_Exercise objective_
Copy all records exactly, excluding images.
○ ○ ○ ○
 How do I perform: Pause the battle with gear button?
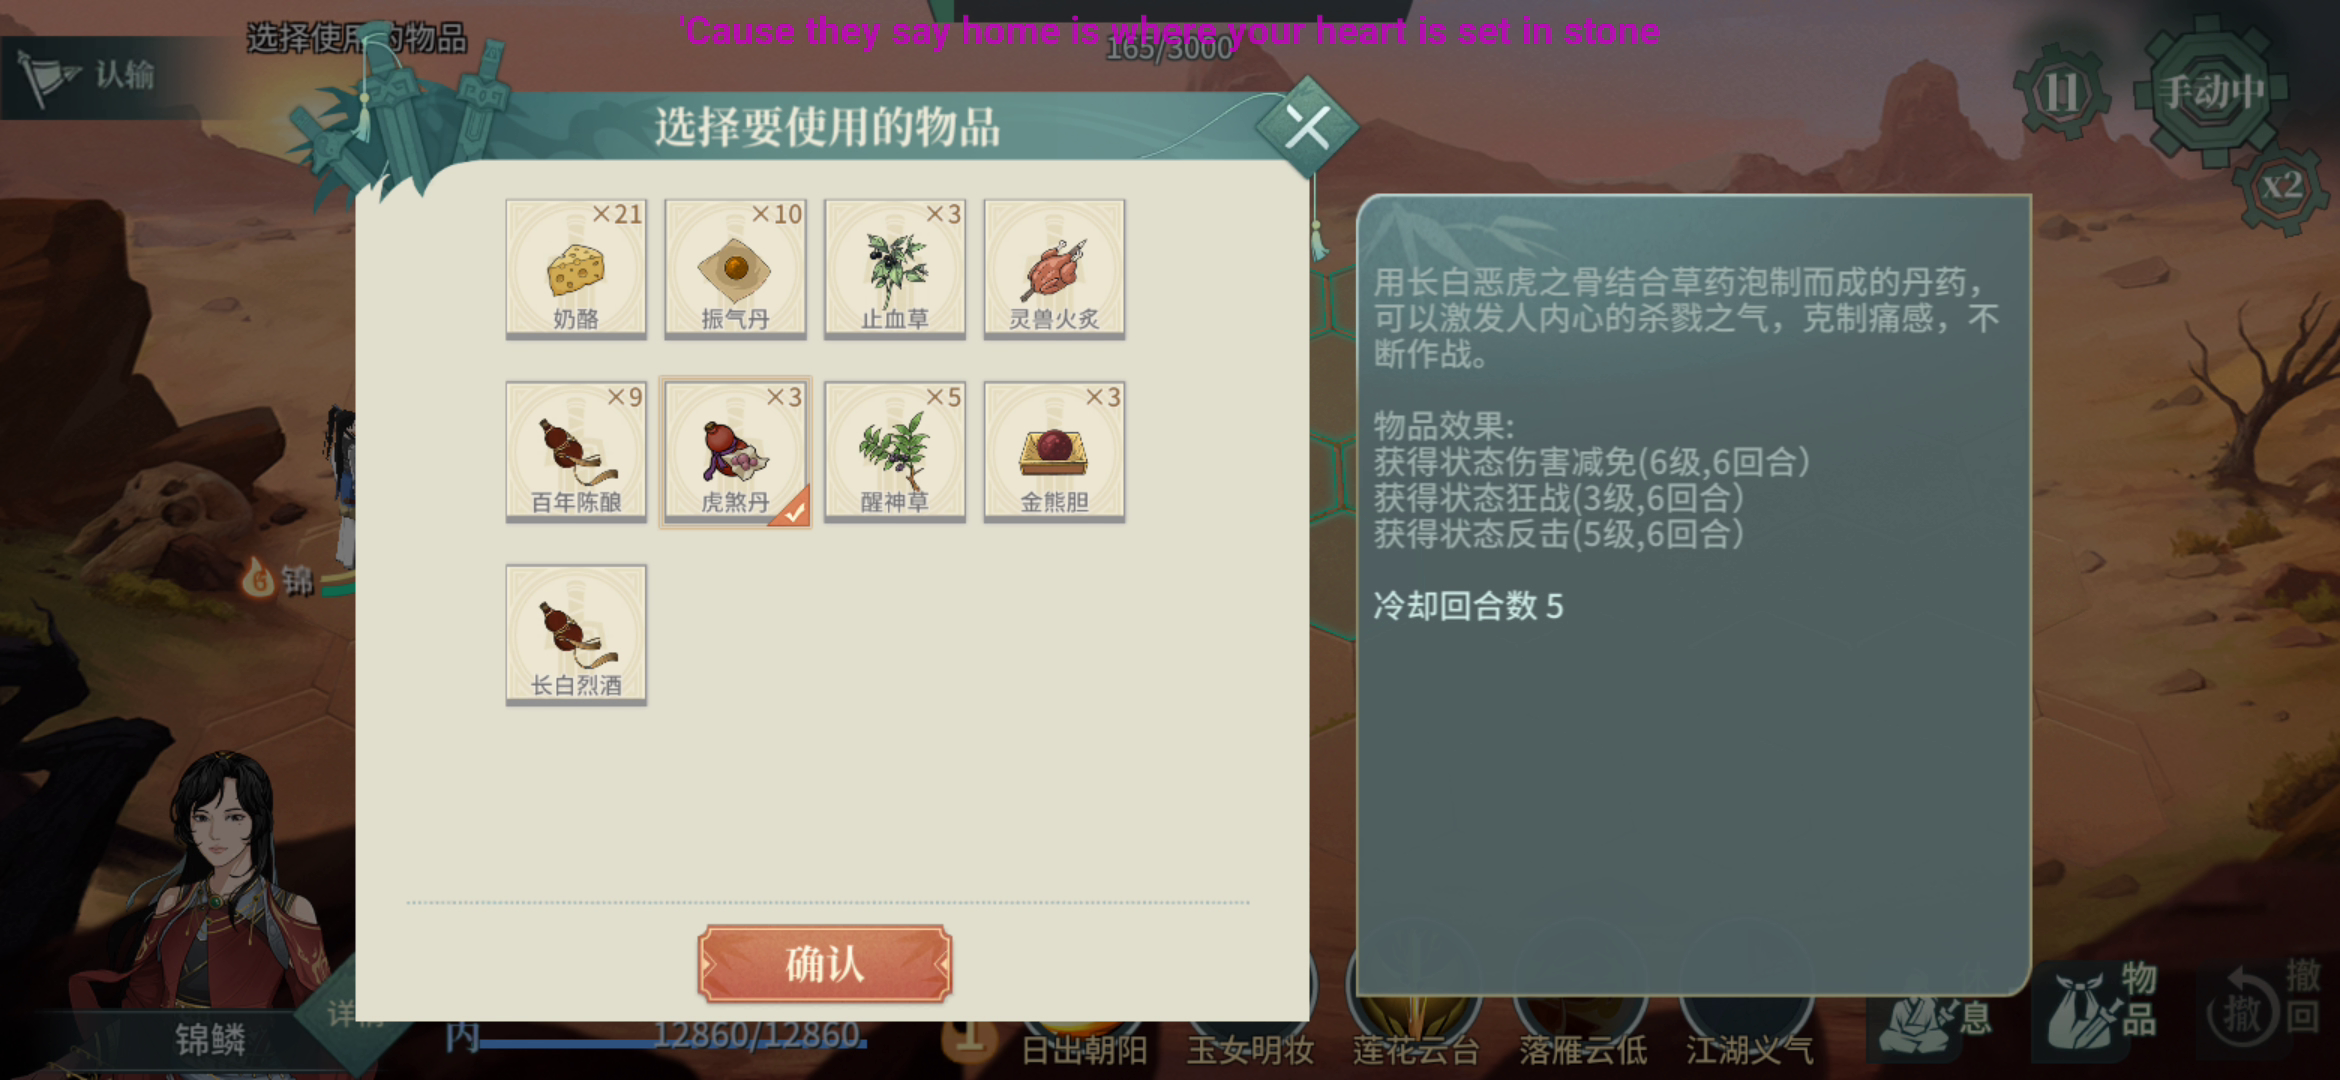tap(2062, 94)
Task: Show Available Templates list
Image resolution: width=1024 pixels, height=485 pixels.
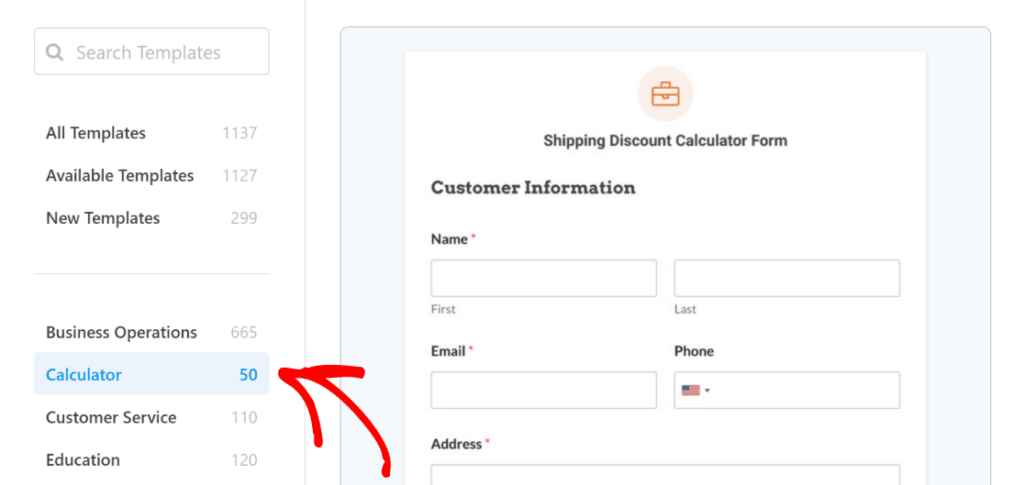Action: 120,176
○ ○ ○ ○
_The completed task_
 How do I perform: Pause the battle with gear button?
tap(2062, 94)
Task: Show Available Templates list
Image resolution: width=1024 pixels, height=485 pixels.
Action: 120,176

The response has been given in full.